--- AVAILABLE RECORDS ---
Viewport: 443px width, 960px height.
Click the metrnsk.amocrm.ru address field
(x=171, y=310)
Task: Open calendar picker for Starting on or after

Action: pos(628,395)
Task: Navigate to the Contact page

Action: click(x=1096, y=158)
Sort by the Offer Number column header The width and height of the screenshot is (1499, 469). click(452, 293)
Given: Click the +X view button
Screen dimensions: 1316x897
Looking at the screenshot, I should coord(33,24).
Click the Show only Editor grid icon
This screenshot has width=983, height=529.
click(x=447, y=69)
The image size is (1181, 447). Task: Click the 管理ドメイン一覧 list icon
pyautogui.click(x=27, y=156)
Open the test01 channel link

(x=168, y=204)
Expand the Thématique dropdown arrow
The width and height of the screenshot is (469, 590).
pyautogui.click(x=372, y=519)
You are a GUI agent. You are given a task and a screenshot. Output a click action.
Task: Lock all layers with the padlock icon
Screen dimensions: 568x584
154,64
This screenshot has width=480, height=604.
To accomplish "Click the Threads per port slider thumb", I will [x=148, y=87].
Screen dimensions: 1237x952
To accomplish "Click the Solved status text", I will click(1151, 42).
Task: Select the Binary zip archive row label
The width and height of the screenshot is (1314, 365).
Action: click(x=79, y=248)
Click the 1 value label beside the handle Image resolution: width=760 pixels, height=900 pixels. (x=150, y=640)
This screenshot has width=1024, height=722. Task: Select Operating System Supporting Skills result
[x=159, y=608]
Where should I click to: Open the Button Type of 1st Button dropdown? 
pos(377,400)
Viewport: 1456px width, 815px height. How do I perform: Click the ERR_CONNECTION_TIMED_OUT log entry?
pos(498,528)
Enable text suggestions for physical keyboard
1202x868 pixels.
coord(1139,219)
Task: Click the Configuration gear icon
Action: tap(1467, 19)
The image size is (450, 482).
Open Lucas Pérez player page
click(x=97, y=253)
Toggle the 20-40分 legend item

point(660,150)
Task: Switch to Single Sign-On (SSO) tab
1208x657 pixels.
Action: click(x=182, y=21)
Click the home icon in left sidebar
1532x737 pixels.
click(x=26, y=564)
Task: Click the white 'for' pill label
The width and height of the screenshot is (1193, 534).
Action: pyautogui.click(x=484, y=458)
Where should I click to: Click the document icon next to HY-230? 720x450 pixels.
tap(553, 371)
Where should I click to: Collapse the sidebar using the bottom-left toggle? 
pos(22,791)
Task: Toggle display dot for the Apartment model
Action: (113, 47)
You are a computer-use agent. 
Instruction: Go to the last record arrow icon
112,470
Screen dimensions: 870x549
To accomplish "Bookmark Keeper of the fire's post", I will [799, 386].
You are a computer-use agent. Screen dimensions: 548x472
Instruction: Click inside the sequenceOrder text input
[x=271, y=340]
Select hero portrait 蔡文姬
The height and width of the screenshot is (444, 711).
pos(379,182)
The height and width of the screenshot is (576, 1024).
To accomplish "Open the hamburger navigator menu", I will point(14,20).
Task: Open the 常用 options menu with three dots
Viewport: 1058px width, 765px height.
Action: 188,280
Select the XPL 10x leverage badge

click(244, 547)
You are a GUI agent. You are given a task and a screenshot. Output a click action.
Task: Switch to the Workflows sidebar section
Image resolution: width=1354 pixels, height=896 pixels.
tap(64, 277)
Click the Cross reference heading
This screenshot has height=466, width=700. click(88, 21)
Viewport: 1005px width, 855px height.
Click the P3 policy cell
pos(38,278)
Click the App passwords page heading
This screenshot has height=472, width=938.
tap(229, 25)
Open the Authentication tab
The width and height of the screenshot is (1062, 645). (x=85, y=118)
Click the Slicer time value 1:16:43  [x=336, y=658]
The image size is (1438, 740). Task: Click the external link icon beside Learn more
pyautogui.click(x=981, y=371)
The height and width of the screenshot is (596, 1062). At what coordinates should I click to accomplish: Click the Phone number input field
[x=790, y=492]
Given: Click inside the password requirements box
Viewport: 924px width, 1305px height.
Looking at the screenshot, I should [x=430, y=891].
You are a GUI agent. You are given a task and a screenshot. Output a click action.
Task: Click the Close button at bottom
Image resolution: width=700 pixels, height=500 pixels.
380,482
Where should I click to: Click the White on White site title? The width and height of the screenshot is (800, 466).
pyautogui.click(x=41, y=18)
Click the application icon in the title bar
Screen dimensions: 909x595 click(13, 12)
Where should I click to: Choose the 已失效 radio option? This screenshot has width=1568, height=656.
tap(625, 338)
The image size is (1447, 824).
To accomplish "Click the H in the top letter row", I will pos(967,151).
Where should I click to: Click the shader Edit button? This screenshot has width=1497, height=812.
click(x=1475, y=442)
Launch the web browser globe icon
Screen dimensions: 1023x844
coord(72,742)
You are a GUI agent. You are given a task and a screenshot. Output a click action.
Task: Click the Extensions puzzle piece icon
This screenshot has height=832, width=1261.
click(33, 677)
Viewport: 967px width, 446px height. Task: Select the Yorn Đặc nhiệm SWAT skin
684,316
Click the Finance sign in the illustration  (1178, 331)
---
REQUIRED WORK — Based on the entries above, give the number of lines with the string "label" and no further text.

YOUR SOLUTION — 3